El Parlamento de Tobruk, cámara no reconocida por la comunidad internacional que gobierna en el este de Libia, se rompió hoy apenas un día antes de que se celebre una crucial sesión relacionada con la enmienda de la ley de referéndum, necesaria para las elecciones que promueve la ONU.

En un comunicado enviado a la prensa, los 30 diputados por la región de Cirenaica (este) anunciaron que se retiraban de la Asamblea y de la sesión hasta que sus demandas no sean consideradas de forma oficial.

Los parlamentarios advirtieron que no regresarán hasta que el país sea dividido de acuerdo a las tres regiones históricas -Cirenaica (este), Tripolitania (oeste) y Fezzan (sur)- y que cada una de ellas sea declarada región electoral independiente.

Además, exigieron que el porcentaje de voto mínimo en la consulta popular supere el 30 por ciento de los votantes registrados y que se forme una nueva Asamblea Constituyente si la Carta Magna no es aceptada por los libios.

"Tampoco deseamos enmienda alguna en el Acuerdo Político Libio -forjado por la ONU en 2015 y que permitió la formación del actual Ejecutivo en Trípoli- ni la renovación del actual Consejo Presidencial", que lidera en la capital el controvertido Fayez el Serraj, afirmaron.

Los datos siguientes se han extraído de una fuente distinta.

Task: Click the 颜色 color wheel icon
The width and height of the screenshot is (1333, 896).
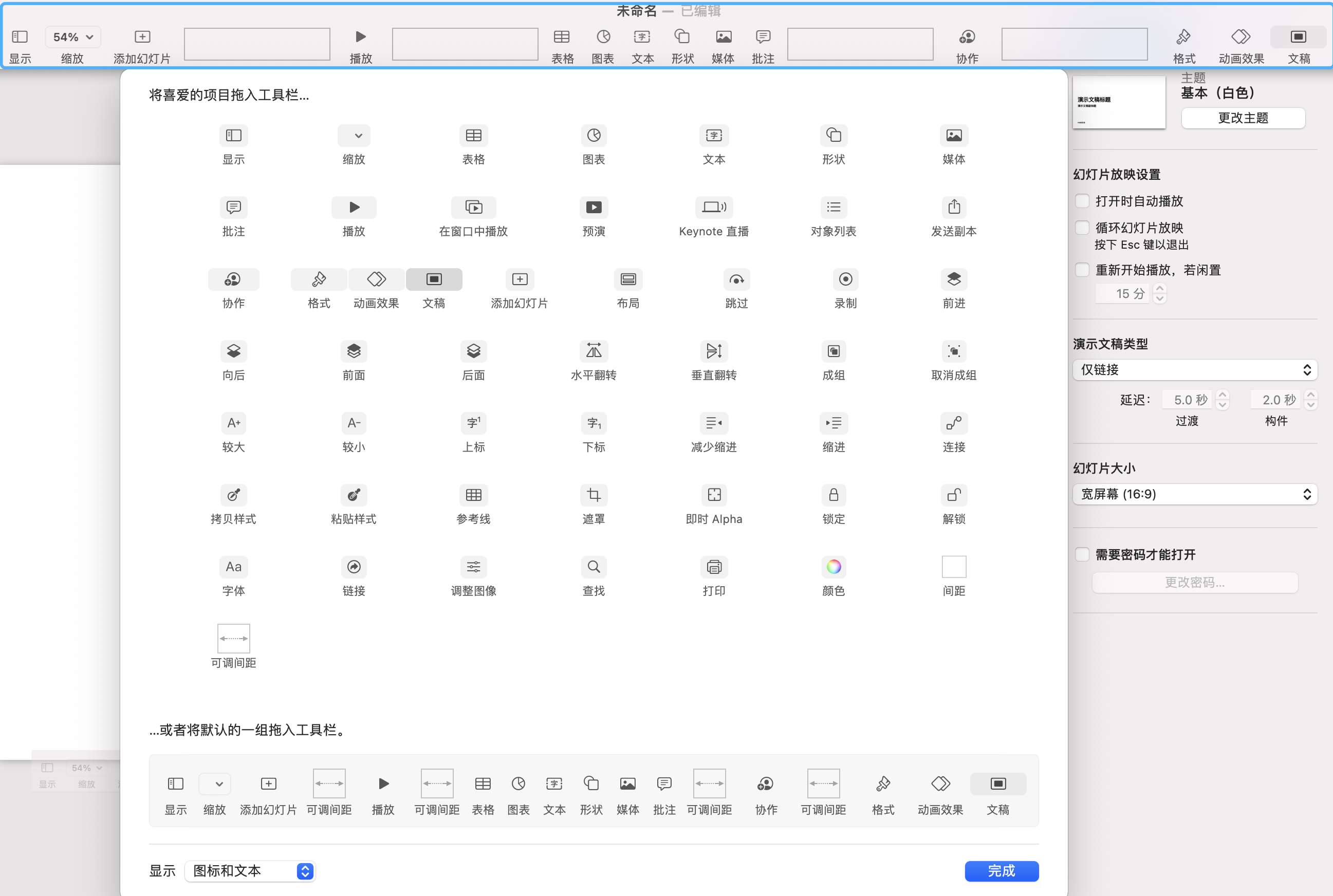Action: click(x=834, y=567)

En este sentido, llamaron a la población del este a boicotear el referéndum si finalmente se lleva a cabo y exigieron la formación de un nuevo gobierno en Trípoli, distinto al que ahora sostiene la ONU, que debería ser refrendado por la Cámara.

La aprobación de la ley de referéndum y de la enmienda constitucional son necesarias para llevar a cabo el plan de reconciliación propuesto hace un año por la Misión de la ONU para Libia (UNSMIL), que incluye convocar elecciones presidenciales y legislativas antes del fin del presente año.

Libia es un estado fallido, víctima del caos y la guerra civil, desde que en 2011 la OTAN contribuyera militarmente a la victoria de los diferentes grupos rebeldes sobre la dictadura de Muamar al Gadafi.

En la actualidad tiene dos gobiernos, uno en Trípoli apoyado por la mayor parte de la comunidad internacional y otro en Bengasi (este) bajo la tutela de Hafter, ninguno de los cuales disfruta de legitimidad democrática.

A ellos se une el poder independiente que ejercen en sus respectivas regiones las milicias de las ciudades de Misrata, principal puerto comercial del país, y Zintan, en el oeste, y las tribus Tuareg y Tebu en el sur.

La división ha sido aprovechada por los grupos yihadistas para asentarse en el país y por las mafias dedicadas al contrabando de armas, combustible, personas y alimentos para apropiarse de la economía nacional.